BRIEF - Although the data holds pictures, return only the lines from the one containing "Given: Click the" to the end, exactly, and without them.

DATA IN THIS EXERCISE -
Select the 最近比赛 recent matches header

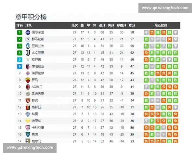click(161, 25)
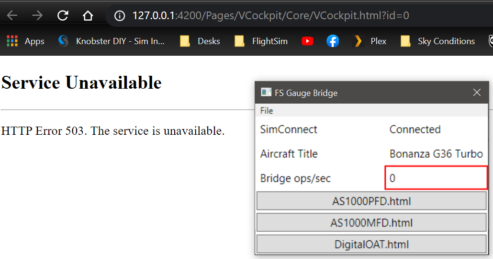
Task: Expand the Desks bookmark folder
Action: click(x=200, y=41)
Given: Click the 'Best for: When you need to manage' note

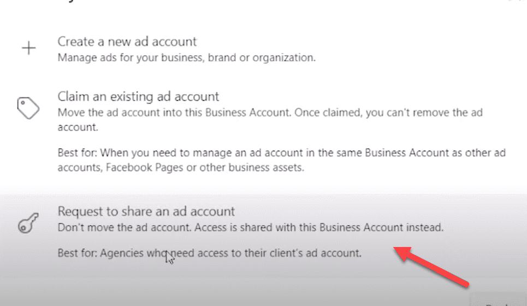Looking at the screenshot, I should coord(282,160).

RESULT -
Given: Click the 'Best for: When you need to manage' note

Looking at the screenshot, I should coord(282,160).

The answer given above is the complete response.